» **Exercise brief**:
Rewrite all the records below, putting "Screen size" wherever "Screen dimensions" appears and leaving everything else as it is.

» **Records shown**:

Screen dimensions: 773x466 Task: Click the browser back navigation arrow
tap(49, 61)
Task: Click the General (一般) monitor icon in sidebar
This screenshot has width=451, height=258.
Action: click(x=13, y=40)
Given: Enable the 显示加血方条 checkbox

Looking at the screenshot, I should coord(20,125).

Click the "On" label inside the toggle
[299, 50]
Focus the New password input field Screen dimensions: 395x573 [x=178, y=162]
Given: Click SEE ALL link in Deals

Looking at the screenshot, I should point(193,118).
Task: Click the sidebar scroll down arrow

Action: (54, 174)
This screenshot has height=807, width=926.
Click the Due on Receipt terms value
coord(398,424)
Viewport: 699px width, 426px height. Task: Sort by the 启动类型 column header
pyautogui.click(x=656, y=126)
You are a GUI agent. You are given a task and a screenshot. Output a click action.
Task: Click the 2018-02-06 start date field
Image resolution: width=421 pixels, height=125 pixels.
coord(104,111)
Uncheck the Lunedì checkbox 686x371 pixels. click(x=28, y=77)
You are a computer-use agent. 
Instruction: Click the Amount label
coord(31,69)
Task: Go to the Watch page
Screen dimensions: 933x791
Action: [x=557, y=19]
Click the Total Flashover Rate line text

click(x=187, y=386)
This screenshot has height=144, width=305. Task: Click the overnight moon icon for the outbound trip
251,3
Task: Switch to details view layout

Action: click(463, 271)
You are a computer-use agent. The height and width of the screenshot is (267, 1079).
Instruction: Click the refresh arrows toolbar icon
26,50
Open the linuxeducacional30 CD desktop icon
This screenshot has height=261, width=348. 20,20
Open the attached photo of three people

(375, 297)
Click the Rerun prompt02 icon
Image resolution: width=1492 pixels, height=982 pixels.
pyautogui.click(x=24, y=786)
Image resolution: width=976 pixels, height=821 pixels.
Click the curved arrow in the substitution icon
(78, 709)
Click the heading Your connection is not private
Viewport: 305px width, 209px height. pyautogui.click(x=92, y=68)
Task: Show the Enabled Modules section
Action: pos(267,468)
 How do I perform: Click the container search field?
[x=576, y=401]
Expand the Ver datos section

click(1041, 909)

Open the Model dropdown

» **Exercise response**:
Screen size: 773x466 Task: Click the browser back navigation arrow
tap(49, 61)
Task: Click the General (一般) monitor icon in sidebar
This screenshot has width=451, height=258.
Action: click(x=13, y=40)
Given: Enable the 显示加血方条 checkbox

Looking at the screenshot, I should coord(20,125).

Click the "On" label inside the toggle
[299, 50]
Focus the New password input field Screen size: 395x573 [x=178, y=162]
Given: Click SEE ALL link in Deals

Looking at the screenshot, I should point(193,118).
Task: Click the sidebar scroll down arrow

Action: (54, 174)
This screenshot has height=807, width=926.
Click the Due on Receipt terms value
coord(398,424)
Viewport: 699px width, 426px height. Task: Sort by the 启动类型 column header
pyautogui.click(x=656, y=126)
You are a GUI agent. You are given a task and a screenshot. Output a click action.
Task: Click the 2018-02-06 start date field
Image resolution: width=421 pixels, height=125 pixels.
coord(104,111)
Uncheck the Lunedì checkbox 686x371 pixels. click(x=28, y=77)
You are a computer-use agent. 
Instruction: Click the Amount label
coord(31,69)
Task: Go to the Watch page
Screen size: 933x791
Action: [x=557, y=19]
Click the Total Flashover Rate line text

click(x=187, y=386)
This screenshot has height=144, width=305. Task: Click the overnight moon icon for the outbound trip
251,3
Task: Switch to details view layout

Action: click(463, 271)
You are a computer-use agent. The height and width of the screenshot is (267, 1079).
Instruction: Click the refresh arrows toolbar icon
26,50
Open the linuxeducacional30 CD desktop icon
This screenshot has height=261, width=348. 20,20
Open the attached photo of three people

(375, 297)
Click the Rerun prompt02 icon
Image resolution: width=1492 pixels, height=982 pixels.
pyautogui.click(x=24, y=786)
Image resolution: width=976 pixels, height=821 pixels.
Click the curved arrow in the substitution icon
(78, 709)
Click the heading Your connection is not private
Viewport: 305px width, 209px height. pyautogui.click(x=92, y=68)
Task: Show the Enabled Modules section
Action: pos(267,468)
 How do I perform: Click the container search field?
[x=576, y=401]
Expand the Ver datos section

click(1041, 909)

Open the Model dropdown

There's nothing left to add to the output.